Martin Luther King’s beginnings were like those of Samuel.  He grew up in the church as the son of a pastor.  As a young man, just out of school, one year into his first pastorate, he became involved in the Montgomery AL bus boycott.  Throughout his life he called for all Christians and people of faith to listen and follow God’s call.  Dr. King’s words continue to speak to us and to challenge us.  In his last Sunday sermon, preached at the National Cathedral in Washington DC, Dr. King preached “We must all learn to live together as brothers [and sisters]. Or we will all perish together as fools.  We are tied together in the single garment of destiny, caught in an inescapable network of mutuality.  And whatever affects one directly affects all indirectly. For some strange reason I can never be what I ought to be until you are what you ought to be. And you can never be what you ought to be until I am what I ought to be. This is the way God’s universe is made; this is the way it is structured.” (Remaining Awake Through a Great Revolution, March 31, 1968  A Testament of Hope, p. 269)  Later in that same sermon he preached “There comes a time when one must take the position that it is neither safe, nor politic nor popular, but he must do it because conscience tells him it is right.  I believe that there is a need for all people of good will to come with a massive act of conscience and say in the words of the old spiritual “We ain’t goin’ to study war no more.” This is the challenge facing modern man.” (A Testament of Hope, p. 276-7). 

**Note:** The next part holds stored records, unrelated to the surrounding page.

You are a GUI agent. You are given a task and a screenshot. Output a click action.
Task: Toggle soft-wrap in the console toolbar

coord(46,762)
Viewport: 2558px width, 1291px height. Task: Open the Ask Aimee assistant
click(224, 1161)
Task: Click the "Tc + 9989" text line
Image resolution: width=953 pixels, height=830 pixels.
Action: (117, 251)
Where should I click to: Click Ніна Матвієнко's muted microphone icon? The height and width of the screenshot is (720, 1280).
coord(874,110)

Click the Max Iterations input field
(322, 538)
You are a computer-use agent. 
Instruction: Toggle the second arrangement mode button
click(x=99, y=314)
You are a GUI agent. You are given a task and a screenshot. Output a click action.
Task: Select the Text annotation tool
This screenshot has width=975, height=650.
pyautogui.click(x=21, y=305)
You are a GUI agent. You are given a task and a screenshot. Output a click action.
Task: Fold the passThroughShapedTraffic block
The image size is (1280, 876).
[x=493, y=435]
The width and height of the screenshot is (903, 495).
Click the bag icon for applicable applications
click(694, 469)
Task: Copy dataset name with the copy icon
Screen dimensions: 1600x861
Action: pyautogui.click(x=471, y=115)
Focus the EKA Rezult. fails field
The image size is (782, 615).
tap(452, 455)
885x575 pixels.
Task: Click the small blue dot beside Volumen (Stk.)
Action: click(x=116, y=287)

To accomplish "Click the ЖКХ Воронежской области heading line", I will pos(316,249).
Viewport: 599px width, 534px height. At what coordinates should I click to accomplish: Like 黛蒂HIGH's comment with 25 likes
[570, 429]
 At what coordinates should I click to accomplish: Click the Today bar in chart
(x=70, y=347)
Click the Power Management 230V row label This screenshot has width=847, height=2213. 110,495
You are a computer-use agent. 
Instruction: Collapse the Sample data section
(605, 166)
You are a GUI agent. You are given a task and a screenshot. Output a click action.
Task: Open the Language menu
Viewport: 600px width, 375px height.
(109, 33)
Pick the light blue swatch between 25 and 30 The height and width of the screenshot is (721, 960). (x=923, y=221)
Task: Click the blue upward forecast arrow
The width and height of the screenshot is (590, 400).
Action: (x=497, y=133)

We are called to listen to God, and to speak God’s word, and to act as God directs, even when it is hard.  Our nation and our world are in desperate need.  We are called to listen to those who may seem strange to us.  We are called to speak the truth in love to those who are afraid and those who have been misled.  We are called to act with love and hope and generosity.   Even in our scattered pandemic lives we can speak out and support projects and programs that lift people up rather than drive them apart.  We can share stories of courage and hope on Facebook, and counter posts that spread mistruth and fear.  We can reach out to our neighbors, offering help as needed.  As a church we can work with other churches and community partners to strengthen our communities; feeding the hungry, sheltering the homeless, comforting those in distress.  The work of the church continues.

As we follow God’s call, we can be assured that God is with us, guiding us, supporting us, and sustaining us. 

Let us pray,

Speak to us Lord, guide us in your ways and lead us in your service.  May all that we do be a blessing, to you, to us, and to the world.  Amen.